Let the common difference be r and the first term is a1.

Then we know that:

a2= a1+ r

==> 5 = a1+ r...............(1)

Also we know that:

a6 = a1+ 5r

==> 17 = a1+ 5r ..............(2)

Now we will solve the system .

We will subtract (1) from (2).

==> 12 = 4r

==> r= 3

Now we will substitute into (1) to find a1.

==> 5= a1+ r

==> 5= a1+ 3 ==> a1= 5-3 = 2

**Then the first term is a1=2 and the common difference is r=3**

We'll recall the identity that expresses the general term of an arithmetic progression:

an=a1 + (n-1)d, where a1 is the first term and d is the common difference.

a2=a1 + (2-1)d

a6=a1 + (6-1)d

We'll substitute a2 and a6 by the values given in enunciation:

5 = a1 + d

17 = a1 + 5d

We'll subtract the 1st relation from the 2nd and we'll get:

17 - 5 = a1 + 5d - a1 - d

We'll eliminate and combine like terms:

12 = 4d

d=3

We'll substitute d in the first relation:

5 = a1 + d

5 = a1 + 3

a1= 5 - 3

a1 = 2

**We've found out the values of the first term and the common difference of the given a.p. as being: a1 = 2 and d = 3.**

TASKS
- A) Decide whether each statement agrees with the excerpt. Answer yes or no, and quote the excerpt's deciding words. (i) The first method finds r by subtracting (1) from (2). (ii) The second method gives the common difference as 4. (iii) In the second method, d is substituted into the second relation.
- B) Transcribe the part of the excerpt between "Now we will substitute" and "the common difference.", inclusive.

ROWS
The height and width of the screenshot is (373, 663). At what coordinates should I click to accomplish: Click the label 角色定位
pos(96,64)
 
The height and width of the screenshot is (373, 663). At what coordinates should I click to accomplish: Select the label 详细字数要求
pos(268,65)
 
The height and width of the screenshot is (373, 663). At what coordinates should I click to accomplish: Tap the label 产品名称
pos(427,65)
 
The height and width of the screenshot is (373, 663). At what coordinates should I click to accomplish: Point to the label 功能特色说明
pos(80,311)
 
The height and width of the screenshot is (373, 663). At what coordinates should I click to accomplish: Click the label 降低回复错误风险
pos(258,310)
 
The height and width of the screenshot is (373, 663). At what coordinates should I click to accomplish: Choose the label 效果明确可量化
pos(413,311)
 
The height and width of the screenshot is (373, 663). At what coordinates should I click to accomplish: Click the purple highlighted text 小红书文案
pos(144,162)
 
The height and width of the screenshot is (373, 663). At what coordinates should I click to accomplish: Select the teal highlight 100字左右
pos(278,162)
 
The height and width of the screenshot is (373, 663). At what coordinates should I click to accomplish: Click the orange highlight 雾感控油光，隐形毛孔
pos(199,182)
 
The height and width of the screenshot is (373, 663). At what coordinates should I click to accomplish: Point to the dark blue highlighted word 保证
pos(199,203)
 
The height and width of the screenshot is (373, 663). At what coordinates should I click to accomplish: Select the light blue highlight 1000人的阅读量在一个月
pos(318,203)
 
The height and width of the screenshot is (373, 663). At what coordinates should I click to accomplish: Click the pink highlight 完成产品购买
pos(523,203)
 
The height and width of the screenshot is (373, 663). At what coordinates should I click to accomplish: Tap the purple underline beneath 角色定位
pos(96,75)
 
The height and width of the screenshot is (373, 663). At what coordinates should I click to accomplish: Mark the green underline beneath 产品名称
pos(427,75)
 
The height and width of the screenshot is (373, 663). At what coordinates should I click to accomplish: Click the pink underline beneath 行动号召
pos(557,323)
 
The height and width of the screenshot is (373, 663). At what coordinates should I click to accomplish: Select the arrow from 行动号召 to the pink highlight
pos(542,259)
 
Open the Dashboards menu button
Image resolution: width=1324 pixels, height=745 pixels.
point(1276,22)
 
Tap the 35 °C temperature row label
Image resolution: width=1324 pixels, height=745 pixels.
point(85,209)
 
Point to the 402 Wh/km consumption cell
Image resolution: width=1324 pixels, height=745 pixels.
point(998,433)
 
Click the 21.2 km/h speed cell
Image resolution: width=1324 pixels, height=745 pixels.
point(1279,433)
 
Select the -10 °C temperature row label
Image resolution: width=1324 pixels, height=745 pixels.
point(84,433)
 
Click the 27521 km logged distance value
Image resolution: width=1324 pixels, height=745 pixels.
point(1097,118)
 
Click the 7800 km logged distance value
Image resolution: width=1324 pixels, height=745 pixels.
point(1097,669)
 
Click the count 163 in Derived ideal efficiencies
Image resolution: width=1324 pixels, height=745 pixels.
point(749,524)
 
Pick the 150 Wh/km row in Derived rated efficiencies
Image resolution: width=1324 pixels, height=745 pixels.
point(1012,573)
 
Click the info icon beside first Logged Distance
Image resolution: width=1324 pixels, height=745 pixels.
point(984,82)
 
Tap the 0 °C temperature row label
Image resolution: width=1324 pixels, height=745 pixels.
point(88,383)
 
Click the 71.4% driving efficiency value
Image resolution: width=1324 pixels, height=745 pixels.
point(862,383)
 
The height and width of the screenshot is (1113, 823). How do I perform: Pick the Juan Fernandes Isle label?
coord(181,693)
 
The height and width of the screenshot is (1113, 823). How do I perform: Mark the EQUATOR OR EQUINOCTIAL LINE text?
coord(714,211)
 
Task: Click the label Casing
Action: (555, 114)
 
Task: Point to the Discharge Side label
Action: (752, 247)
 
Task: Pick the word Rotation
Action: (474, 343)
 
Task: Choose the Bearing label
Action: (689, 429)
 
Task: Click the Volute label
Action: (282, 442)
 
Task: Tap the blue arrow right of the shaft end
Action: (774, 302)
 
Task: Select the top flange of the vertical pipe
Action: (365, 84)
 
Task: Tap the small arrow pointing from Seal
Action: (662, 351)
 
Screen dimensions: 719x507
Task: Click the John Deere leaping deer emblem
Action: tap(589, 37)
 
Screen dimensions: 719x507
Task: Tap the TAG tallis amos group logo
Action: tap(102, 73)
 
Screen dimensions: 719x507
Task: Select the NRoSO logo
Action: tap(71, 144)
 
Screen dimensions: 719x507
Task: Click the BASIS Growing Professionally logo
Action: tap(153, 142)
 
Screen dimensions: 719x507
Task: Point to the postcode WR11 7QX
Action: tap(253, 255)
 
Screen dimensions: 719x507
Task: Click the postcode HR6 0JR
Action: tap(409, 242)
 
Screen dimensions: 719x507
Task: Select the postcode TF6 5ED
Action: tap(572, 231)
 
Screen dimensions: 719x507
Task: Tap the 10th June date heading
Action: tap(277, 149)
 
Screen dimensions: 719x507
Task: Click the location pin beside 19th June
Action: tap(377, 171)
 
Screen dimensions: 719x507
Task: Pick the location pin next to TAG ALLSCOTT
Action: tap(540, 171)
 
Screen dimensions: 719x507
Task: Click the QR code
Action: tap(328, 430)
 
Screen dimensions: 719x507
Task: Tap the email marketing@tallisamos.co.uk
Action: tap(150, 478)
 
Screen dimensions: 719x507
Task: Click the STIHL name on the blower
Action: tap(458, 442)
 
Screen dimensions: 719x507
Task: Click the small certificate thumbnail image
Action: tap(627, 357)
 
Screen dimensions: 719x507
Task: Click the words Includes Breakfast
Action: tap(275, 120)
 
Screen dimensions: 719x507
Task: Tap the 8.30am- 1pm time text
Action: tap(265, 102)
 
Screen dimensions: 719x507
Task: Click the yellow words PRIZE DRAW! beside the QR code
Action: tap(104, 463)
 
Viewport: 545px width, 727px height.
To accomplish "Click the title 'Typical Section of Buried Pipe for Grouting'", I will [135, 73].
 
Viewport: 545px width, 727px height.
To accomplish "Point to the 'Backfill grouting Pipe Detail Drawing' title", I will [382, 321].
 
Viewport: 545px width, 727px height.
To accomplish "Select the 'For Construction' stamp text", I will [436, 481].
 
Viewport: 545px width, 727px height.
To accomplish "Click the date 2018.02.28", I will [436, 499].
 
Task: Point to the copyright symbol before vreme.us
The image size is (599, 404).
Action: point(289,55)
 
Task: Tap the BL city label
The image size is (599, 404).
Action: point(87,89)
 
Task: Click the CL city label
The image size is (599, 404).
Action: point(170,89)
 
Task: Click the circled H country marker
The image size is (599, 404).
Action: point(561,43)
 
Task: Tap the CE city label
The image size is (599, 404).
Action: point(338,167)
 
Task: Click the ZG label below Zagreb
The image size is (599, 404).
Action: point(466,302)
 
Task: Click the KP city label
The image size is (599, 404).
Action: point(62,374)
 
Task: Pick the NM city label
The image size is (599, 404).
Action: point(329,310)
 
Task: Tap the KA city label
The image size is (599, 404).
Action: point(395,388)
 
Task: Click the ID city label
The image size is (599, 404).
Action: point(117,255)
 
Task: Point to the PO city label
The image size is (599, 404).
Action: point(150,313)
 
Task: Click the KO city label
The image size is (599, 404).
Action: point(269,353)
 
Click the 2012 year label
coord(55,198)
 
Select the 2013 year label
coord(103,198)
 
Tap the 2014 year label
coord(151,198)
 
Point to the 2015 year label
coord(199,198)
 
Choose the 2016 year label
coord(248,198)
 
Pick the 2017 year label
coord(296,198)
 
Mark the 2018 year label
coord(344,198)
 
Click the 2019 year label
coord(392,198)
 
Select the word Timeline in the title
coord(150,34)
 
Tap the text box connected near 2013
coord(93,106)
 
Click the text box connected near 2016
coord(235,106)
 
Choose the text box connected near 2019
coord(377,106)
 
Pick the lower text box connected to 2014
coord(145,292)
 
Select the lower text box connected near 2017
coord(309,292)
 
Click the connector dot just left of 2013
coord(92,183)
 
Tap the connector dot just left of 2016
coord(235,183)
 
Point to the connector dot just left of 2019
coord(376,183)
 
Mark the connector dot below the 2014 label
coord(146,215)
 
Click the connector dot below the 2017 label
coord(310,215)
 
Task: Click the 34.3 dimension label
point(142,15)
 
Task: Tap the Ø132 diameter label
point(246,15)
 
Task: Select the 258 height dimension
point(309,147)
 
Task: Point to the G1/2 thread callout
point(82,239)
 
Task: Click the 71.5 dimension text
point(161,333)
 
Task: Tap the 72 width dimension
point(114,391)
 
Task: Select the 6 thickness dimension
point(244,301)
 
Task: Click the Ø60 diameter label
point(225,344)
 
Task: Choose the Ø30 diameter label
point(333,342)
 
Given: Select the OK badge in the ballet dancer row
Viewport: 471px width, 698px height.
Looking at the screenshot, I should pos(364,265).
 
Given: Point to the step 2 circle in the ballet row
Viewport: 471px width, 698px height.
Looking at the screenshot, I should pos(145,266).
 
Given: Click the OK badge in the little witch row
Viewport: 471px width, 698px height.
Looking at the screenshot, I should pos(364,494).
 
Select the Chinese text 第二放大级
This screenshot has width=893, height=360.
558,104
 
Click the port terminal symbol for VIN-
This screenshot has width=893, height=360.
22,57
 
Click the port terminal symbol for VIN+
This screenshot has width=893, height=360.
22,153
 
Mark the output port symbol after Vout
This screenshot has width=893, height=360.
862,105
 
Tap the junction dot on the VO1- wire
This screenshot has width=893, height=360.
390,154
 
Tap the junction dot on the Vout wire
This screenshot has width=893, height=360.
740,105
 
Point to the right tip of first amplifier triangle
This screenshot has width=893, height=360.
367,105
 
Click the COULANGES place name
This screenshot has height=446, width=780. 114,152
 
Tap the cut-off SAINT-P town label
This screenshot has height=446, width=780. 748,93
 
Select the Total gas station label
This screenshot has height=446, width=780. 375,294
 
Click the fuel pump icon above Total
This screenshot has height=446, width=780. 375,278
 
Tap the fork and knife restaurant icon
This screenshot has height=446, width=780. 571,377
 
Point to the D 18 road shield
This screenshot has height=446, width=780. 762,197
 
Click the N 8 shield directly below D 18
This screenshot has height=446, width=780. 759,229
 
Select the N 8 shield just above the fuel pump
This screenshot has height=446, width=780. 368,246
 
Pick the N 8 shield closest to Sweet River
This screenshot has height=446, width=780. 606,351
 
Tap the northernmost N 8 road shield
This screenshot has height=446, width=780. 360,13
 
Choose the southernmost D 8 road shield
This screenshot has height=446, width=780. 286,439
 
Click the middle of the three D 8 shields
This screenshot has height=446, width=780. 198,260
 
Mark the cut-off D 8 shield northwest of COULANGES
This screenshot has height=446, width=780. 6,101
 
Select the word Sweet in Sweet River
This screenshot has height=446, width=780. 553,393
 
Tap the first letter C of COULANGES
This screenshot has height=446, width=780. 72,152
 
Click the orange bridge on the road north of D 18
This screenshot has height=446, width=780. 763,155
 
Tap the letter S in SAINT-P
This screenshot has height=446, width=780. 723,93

SOLUTIONS TO EACH TASK
- A)
(i) Yes: "We will subtract (1) from (2)."
(ii) No: "d=3"
(iii) No: "We'll substitute d in the first relation:"

- B)
Now we will substitute into (1) to find a1.

==> 5= a1+ r

==> 5= a1+ 3 ==> a1= 5-3 = 2

**Then the first term is a1=2 and the common difference is r=3**

We'll recall the identity that expresses the general term of an arithmetic progression:

an=a1 + (n-1)d, where a1 is the first term and d is the common difference.